# [Work to be completed]
Using the data below, output a verbatim copy of the lines between the one holding "Terms & Conditions (67, 2242)" and the one holding "[button-search] (370, 27)", inclusive, without any pictures.

(Saved entries)

———

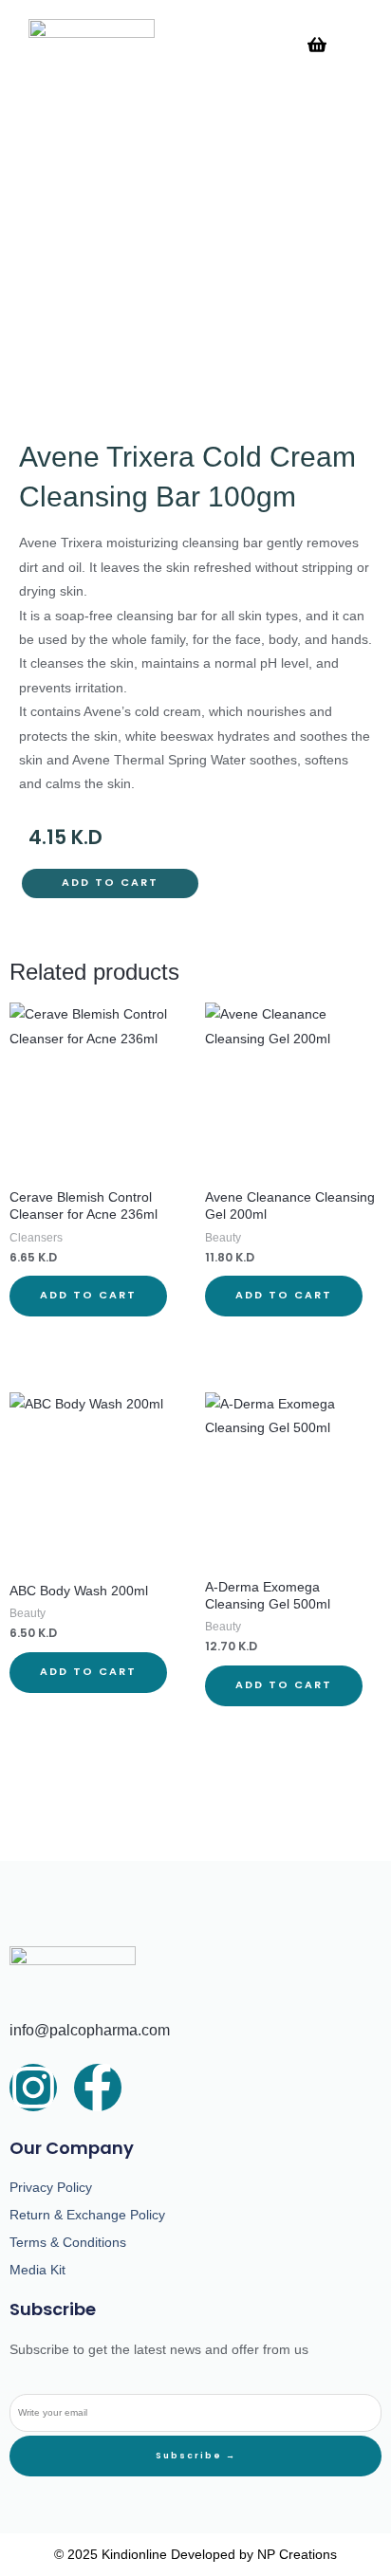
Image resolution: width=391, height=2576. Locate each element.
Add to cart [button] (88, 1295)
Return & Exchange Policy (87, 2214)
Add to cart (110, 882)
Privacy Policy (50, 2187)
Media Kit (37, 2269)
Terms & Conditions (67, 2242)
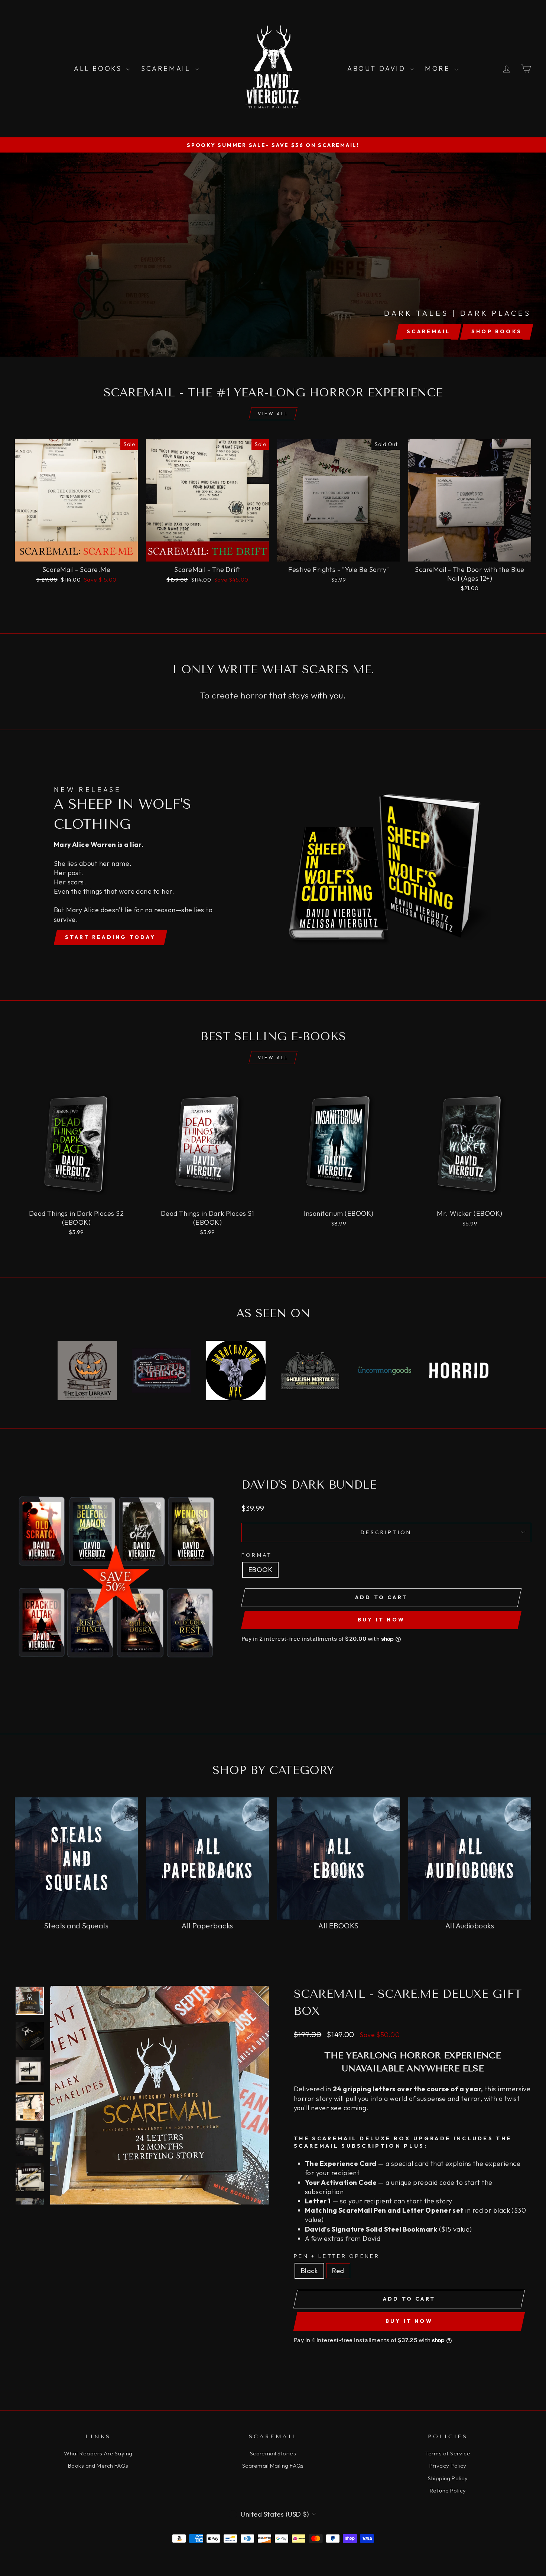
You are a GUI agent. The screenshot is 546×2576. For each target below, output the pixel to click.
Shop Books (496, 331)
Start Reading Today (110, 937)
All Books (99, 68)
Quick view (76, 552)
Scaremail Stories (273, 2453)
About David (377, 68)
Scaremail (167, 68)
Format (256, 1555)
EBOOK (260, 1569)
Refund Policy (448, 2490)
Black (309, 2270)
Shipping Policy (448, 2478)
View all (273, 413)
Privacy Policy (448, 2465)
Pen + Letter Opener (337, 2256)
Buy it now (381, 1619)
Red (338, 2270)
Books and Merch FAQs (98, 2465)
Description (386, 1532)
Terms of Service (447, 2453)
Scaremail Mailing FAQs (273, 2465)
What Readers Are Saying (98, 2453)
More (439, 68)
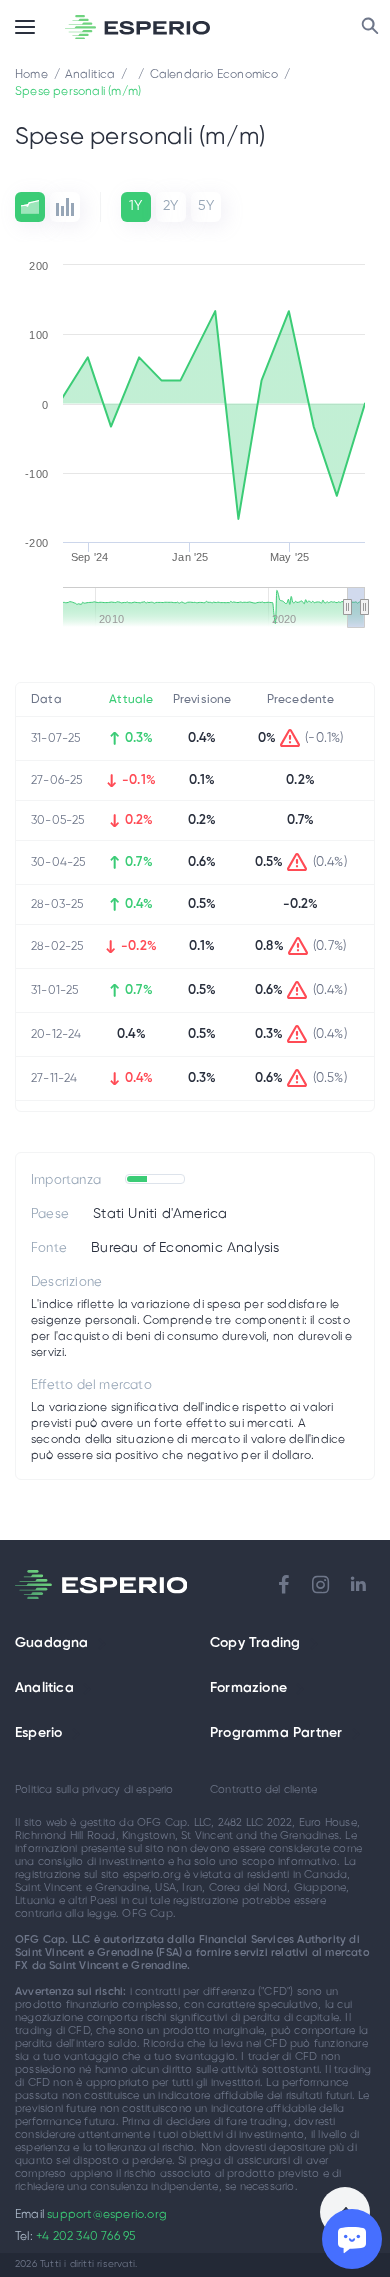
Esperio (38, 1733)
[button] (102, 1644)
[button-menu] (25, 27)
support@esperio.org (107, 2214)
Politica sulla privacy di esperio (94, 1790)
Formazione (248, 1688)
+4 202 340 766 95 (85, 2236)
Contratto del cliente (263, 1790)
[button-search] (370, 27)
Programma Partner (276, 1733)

———

# [Problem solution]
Terms & Conditions (67, 2242)
You are a GUI agent. The screenshot is 546×2576. For each target below, output the pixel to click.
Shop Books (496, 331)
Start Reading Today (110, 937)
All Books (99, 68)
Quick view (76, 552)
Scaremail Stories (273, 2453)
About David (377, 68)
Scaremail (167, 68)
Format (256, 1555)
EBOOK (260, 1569)
Refund Policy (448, 2490)
Black (309, 2270)
Shipping Policy (448, 2478)
View all (273, 413)
Privacy Policy (448, 2465)
Pen + Letter Opener (337, 2256)
Buy it now (381, 1619)
Red (338, 2270)
Books and Merch FAQs (98, 2465)
Description (386, 1532)
Terms of Service (447, 2453)
Scaremail Mailing FAQs (273, 2465)
What Readers Are Saying (98, 2453)
More (439, 68)
Esperio (38, 1733)
[button] (102, 1644)
[button-menu] (25, 27)
support@esperio.org (107, 2214)
Politica sulla privacy di esperio (94, 1790)
Formazione (248, 1688)
+4 202 340 766 95 (85, 2236)
Contratto del cliente (263, 1790)
[button-search] (370, 27)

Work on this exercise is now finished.